### Information
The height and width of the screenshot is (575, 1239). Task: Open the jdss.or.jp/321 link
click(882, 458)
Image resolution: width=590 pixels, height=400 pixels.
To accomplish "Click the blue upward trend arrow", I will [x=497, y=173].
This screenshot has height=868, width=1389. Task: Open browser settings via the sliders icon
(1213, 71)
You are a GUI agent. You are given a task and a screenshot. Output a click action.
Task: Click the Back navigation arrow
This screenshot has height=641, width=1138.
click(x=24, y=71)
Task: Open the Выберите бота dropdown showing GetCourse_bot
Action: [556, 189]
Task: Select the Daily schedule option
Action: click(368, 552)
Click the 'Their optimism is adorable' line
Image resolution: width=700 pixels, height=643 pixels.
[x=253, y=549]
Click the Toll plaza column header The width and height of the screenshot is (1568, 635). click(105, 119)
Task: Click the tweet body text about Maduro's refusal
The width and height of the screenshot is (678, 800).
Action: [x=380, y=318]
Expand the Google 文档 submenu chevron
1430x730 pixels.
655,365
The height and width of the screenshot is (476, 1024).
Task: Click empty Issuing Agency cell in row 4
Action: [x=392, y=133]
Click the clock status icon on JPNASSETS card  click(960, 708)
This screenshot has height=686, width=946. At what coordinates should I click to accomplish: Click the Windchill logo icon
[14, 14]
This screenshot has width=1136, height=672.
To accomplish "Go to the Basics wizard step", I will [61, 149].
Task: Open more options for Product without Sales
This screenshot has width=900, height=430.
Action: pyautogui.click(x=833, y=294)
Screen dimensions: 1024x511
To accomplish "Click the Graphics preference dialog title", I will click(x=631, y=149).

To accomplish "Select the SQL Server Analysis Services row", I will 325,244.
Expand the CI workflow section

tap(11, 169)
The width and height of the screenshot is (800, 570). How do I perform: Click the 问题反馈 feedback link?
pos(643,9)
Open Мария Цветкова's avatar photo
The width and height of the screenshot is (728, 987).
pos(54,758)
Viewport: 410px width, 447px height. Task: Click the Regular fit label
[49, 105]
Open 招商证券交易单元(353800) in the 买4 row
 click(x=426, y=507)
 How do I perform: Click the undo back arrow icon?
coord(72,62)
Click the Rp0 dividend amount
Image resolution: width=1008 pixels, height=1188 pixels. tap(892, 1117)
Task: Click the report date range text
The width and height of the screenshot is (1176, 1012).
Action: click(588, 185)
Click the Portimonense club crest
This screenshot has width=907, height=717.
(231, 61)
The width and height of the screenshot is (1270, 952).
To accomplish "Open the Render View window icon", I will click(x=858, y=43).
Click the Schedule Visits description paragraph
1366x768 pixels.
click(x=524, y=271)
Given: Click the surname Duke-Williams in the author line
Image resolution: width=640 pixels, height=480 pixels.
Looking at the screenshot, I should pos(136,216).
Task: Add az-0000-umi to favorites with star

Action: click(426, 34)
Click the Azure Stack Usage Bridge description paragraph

### Requirement
Go through the listing above and list every line that has the word "text".

### Task result
Task: Click the tweet body text about Maduro's refusal
Task: Click the report date range text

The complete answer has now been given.